Pauline Marois - La laïcité scolaire, enfin

Jean-Pierre Proulx Collaboration spéciale
Pauline Marois a convaincu son gouvernement, puis toute l'Assemblée nationale, de faire sauter le «verrou constitutionnel» de 1867.
Photo: René Mathieu Pauline Marois a convaincu son gouvernement, puis toute l'Assemblée nationale, de faire sauter le «verrou constitutionnel» de 1867.

On doit à Mme Pauline Marois, ex-ministre de l'Éducation, un exploit politique qui a marqué un moment charnière dans l'histoire de l'éducation au Québec. En 1997, elle a réussi à convaincre son gouvernement, puis toute l'Assemblée nationale, de faire sauter le «verrou constitutionnel» de 1867.

Ce verrou empêchait depuis 40 ans toute modification du régime ancestral des commissions scolaires catholiques et protestantes et leur remplacement par une formule plus conforme à l'évolution du Québec. Mme Marois ouvrait ainsi une brèche qui mènera, en 2005, à une complète laïcité scolaire.

Ce «verrou constitutionnel», c'était cet article 93 de la Loi constitutionnelle de 1867 qui protégeait les droits et privilèges confessionnels acquis par les catholiques et les protestants depuis 1841. Ce verrou ayant sauté, on a pu mettre en place les commissions scolaires francophones et anglophones que tous les partis appelaient de leurs voeux.

Mais Mme Marois devait d'abord convaincre ses collègues de prier Ottawa de bien vouloir concourir avec le Québec pour modifier la Constitution de 1867. Or tant les péquistes que les libéraux ne reconnaissaient pas la Constitution de 1982. Demander une telle modification, c'était donc, implicitement, reconnaître l'oeuvre de Pierre Trudeau. L'Assemblée nationale réussit à s'entendre pour faire la grande demande, sans admettre politiquement la légitimité de cette oeuvre!

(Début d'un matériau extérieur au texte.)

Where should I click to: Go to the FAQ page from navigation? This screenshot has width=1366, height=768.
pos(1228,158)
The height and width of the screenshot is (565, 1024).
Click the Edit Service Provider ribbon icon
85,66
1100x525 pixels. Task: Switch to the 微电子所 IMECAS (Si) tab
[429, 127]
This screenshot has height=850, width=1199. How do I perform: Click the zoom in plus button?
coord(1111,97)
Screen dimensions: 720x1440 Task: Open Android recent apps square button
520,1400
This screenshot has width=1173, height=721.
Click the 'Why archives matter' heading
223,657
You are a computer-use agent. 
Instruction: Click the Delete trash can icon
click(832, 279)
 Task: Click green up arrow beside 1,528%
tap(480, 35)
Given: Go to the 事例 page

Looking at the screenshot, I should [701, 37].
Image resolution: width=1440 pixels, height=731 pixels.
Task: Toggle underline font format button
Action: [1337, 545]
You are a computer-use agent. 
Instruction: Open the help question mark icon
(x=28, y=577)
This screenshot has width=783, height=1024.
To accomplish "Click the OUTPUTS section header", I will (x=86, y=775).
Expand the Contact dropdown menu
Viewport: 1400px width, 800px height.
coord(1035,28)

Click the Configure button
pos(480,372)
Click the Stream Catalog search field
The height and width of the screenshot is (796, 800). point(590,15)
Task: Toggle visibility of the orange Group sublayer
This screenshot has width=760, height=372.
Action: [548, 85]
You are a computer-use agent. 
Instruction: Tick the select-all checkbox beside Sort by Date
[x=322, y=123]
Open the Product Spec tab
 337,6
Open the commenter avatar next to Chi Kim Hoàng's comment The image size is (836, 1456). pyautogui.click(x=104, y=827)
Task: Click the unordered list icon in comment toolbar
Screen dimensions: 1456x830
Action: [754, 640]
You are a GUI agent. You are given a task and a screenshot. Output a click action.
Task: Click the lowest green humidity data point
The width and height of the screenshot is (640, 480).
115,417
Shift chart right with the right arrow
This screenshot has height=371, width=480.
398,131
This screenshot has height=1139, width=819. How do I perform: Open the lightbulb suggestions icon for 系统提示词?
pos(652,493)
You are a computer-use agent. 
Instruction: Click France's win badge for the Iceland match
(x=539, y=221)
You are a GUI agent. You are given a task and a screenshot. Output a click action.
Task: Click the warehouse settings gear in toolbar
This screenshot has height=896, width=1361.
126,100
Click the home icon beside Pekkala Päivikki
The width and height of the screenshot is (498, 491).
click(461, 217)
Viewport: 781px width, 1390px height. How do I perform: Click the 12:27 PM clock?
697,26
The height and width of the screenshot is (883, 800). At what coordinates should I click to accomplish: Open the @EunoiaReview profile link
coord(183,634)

Mme Marois a donc ouvert une brèche, mais seulement une brèche. Dans une déclaration ministérielle, en mars 1997, Mme Marois annonçait même: «Le libre choix entre l'enseignement moral et l'enseignement religieux, catholique et protestant, continuera d'être offert.» Mais elle a créé en même temps un groupe de travail «aux fins d'étudier l'ensemble de la question de la place de la religion à l'école». Huit ans plus tard, elle concourait, avec le ministre libéral Jean-Marc Fournier, à la laïcisation complète de l'enseignement public.